It appears that the intent was to say that Texas deferred adjudication is no longer considered a conviction for CHL purposes, but I think that the first paragraph and the new subsection "C" conflict with one another. Any thoughts on what this change actually means?
 
Deferred adjudication is still considered a conviction for purposes of denying a CHL.

whether or not the imposition of the sentence is
subsequently probated and the person is discharged from community
supervision.

Says that even if you are sentence is modified and you are released from your sentence, you are still considered to have been convicted and are therefore ineligible for a chl.

otherwise vacated, set aside, annulled,
invalidated, voided, or sealed under any state or federal law

These exceptions are far different than a deferred adjuducation. These dispositions "overturn" or otherwise change your "convicted" status.
 
It is my understanding that when a person is released from deferred adjudication that the sentence is then "set aside" as cited in subsection C. The latest issue of the TSRA magazine made it sound like dismissed deferred adjudciation was no longer considered a conviction for CHL purposes.
 
Deferred adjudication (DA) is different than dismissed. DA gives the defendant the opportunity to do something during some defined timeframe that will that will result in the crime not being listed as a "guilty" sentence on their record. If the person completes the period succesfully, the case will be dismissed, at which point he/she would be eligible again.

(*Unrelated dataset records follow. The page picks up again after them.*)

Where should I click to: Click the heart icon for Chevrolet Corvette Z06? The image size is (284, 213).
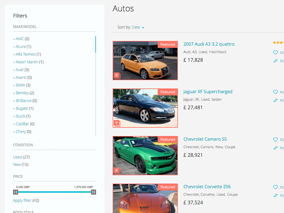pos(275,187)
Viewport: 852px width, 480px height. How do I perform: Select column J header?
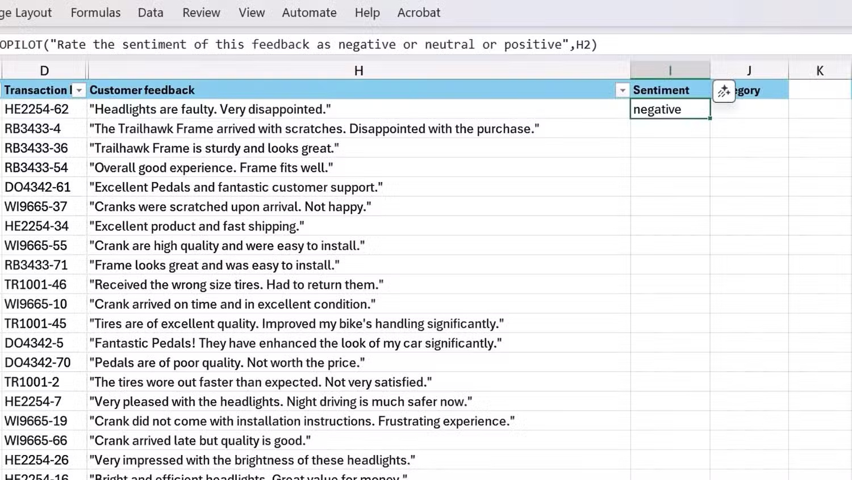(x=749, y=70)
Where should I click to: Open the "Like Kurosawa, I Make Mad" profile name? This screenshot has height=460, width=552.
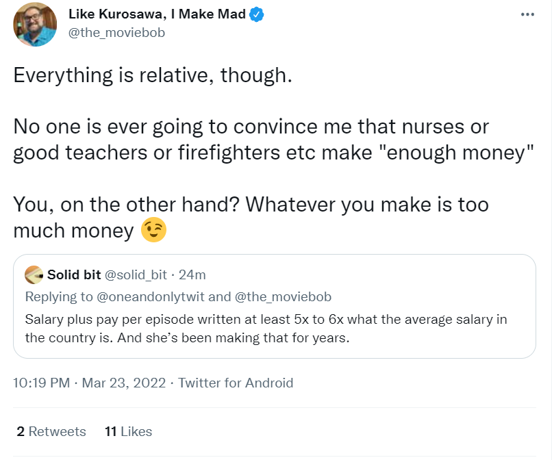point(157,14)
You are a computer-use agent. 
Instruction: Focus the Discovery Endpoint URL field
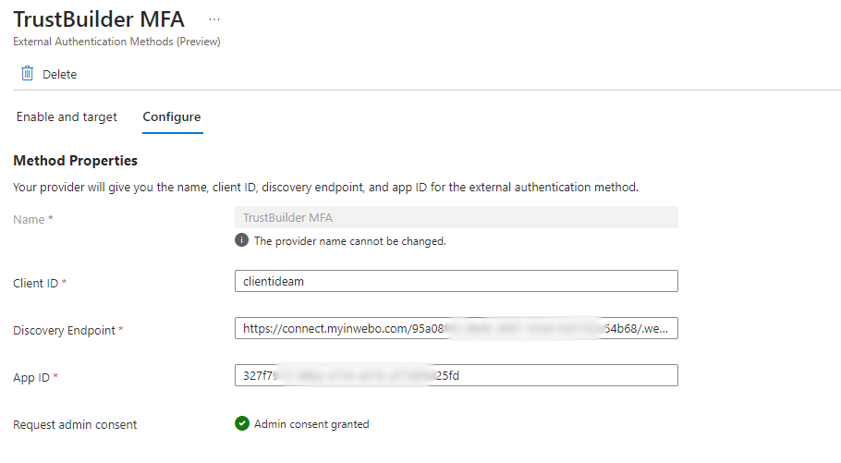[x=457, y=328]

During the period between the DA being announced and the final judgement, the individual is NOT eligible for a Texas CHL.
 
Ok, so I think I get the picture now. Before the law change, if a person received a Class A or B misdemeanor deferred adjudication then they were considered convicted for the purposes of a CHL and had to wait 5 years from the date of conviction to apply. Now, it appears they may apply immediately upon the sucessful completion of deferred adjudication and the charge is dropped. Does this seem correct?

Also, under the old rules some felony deferred adjudications made a person ineligible for life. Are those people now eligible once they have completed the deferred adjudication?